Média : France 2 - Télévision

Texte intégral

F. Laborde : Hier, au conseil des ministres, vous avez fait une communication sur la politique pénitentiaire. Le but, c’est quoi ? Aider les prisonniers, favoriser leur réinsertion, se préoccuper du sort des gardiens de prison ?

E. Guigou : Il faut voir que la situation dans les prisons, il faut arriver à l’améliorer, parce que le nombre de détenus a doublé en 20 ans ; la durée des peines aussi, de quatre à huit mois en moyenne. Il est vrai aussi que les gens en prison sont de plus en plus difficiles : il y a de plus en plus de toxicomanes, de délinquants sexuels, de personnes qui ont des problèmes psychologiques. Par conséquent, cela crée des situations dans lesquelles vous avez un surencombrement, puisque bien qu’on ait beaucoup construit de prisons – 48 nouvelles prisons depuis 1981 -, quand même, nous avons plus de détenus que de capacités et de places. Par conséquent, quand il y a surencombrement, cela crée des situations de violence entre détenus, et des agressions qui augmentent vis-à-vis des surveillants. Par conséquent, il faut arriver à améliorer la situation des détenus et de leur prise en charge, celle des surveillants qui font un métier difficile, qui est trop méconnu par la nation. Après tout, ils font ce que nous leur demandons de faire, d’appliquer les sanctions pénales et de favoriser la réinsertion des détenus : on oublie trop souvent qu’ils ont cela en charge. D’autre part, il faut faire en sorte que l’on puisse mieux adapter la politique pénitentiaire, notamment, essayer de travailler à une meilleure réinsertion des détenus lorsqu’ils sortent de prison pour éviter la récidive.

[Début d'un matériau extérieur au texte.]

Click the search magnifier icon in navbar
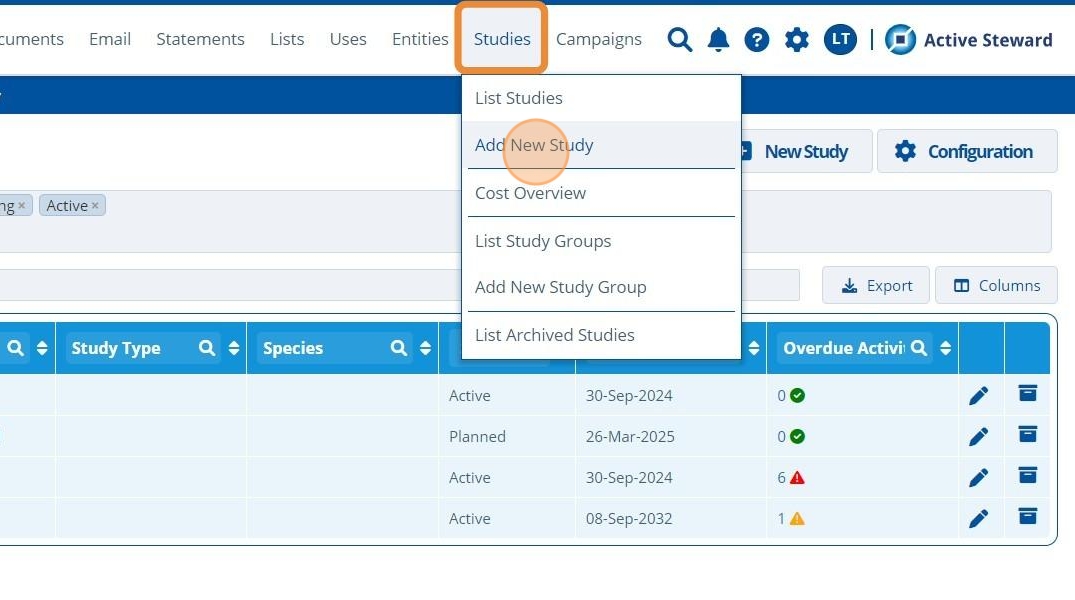(680, 40)
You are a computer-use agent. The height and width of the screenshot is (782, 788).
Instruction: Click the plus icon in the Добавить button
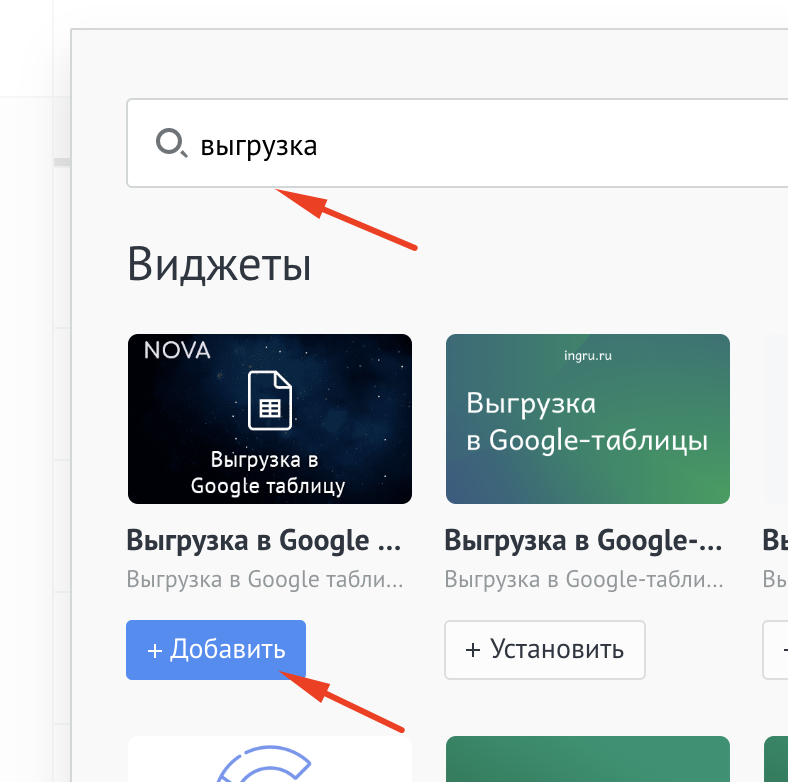click(x=155, y=650)
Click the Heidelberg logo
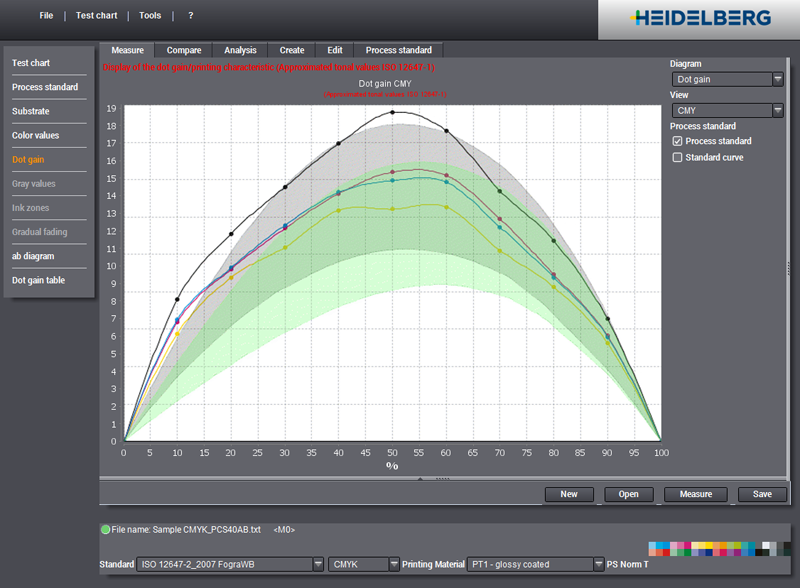 [701, 18]
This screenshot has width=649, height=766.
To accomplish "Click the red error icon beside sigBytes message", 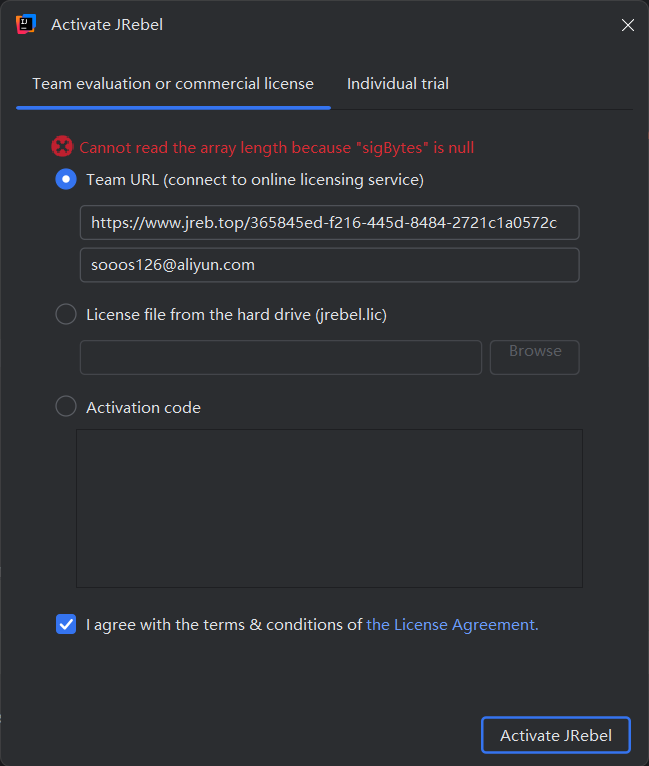I will [62, 147].
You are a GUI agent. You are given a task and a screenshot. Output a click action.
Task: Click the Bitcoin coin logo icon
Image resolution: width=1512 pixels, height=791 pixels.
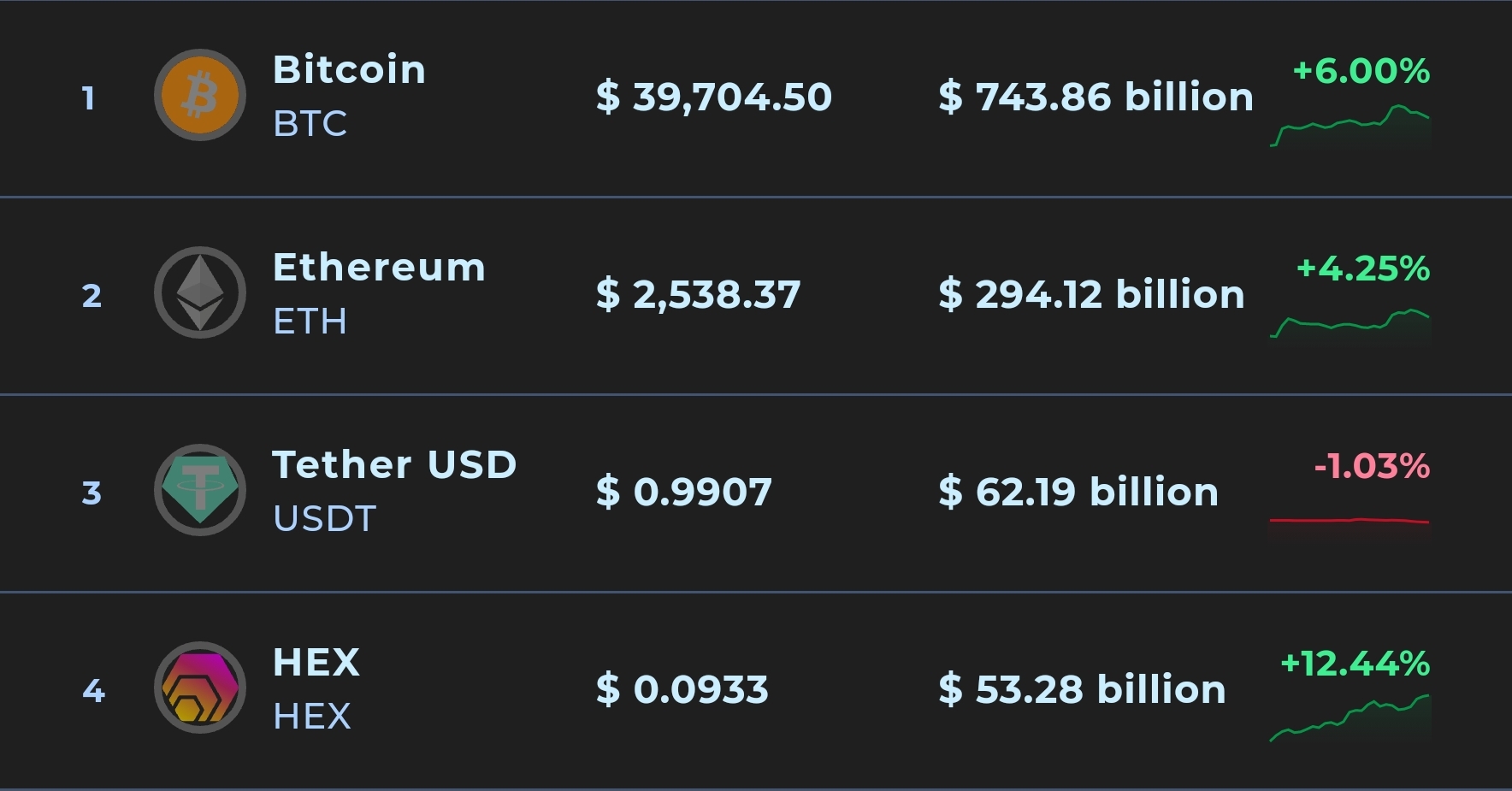tap(200, 95)

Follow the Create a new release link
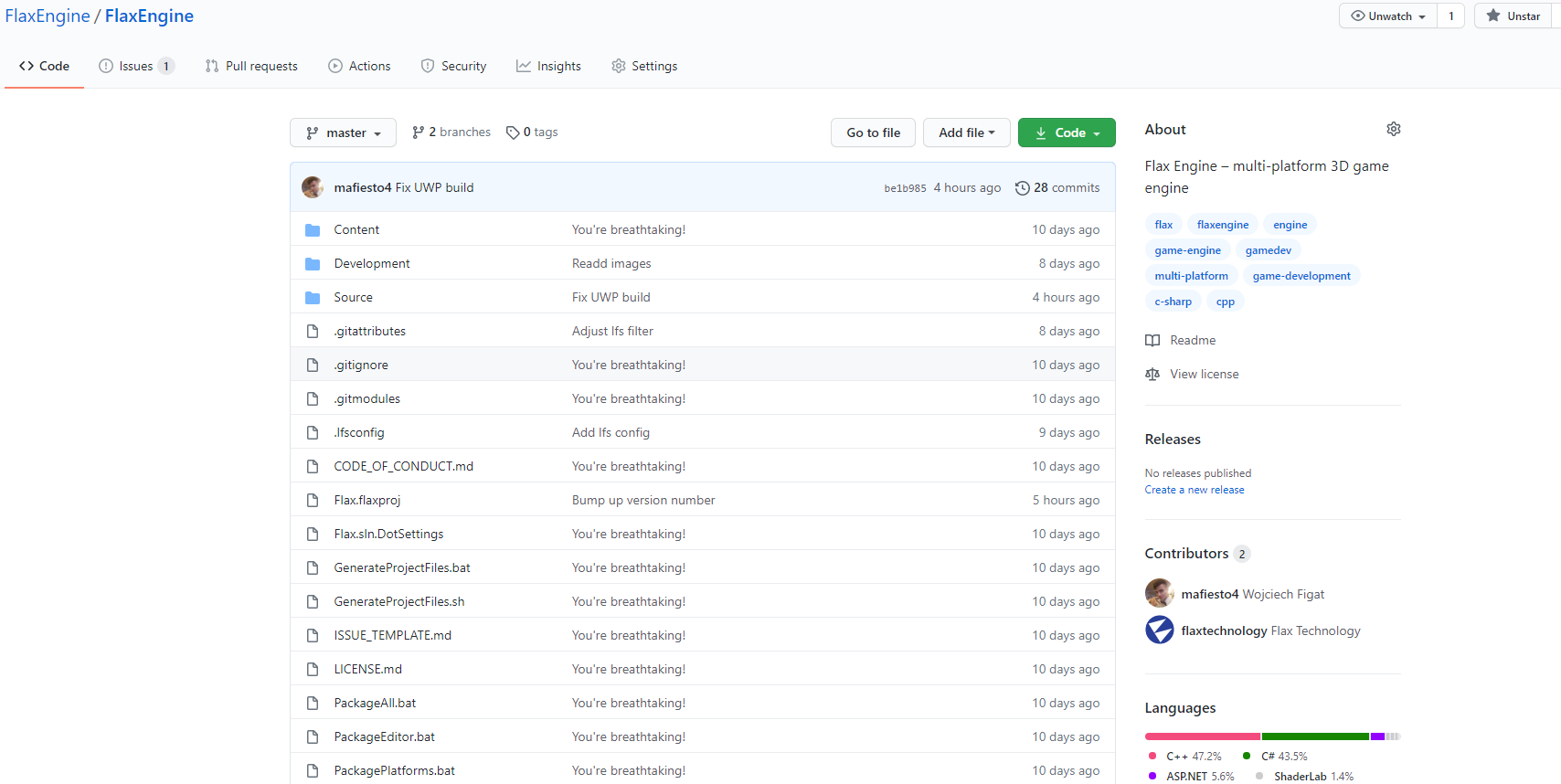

F. Laborde : C’est un projet qui s’appelle projet d’exécution des peines ?

E. Guigou : Lorsque dès son arrivée en prison on propose à un détenu de réfléchir sur sa peine et de commencer à voir ce qu’il fera à sa sortie – c’est un travail qui est fait dans quelques centres de détention entre le détenu, le surveillant, le juge d’application des peines, le psychologue si c’est nécessaire…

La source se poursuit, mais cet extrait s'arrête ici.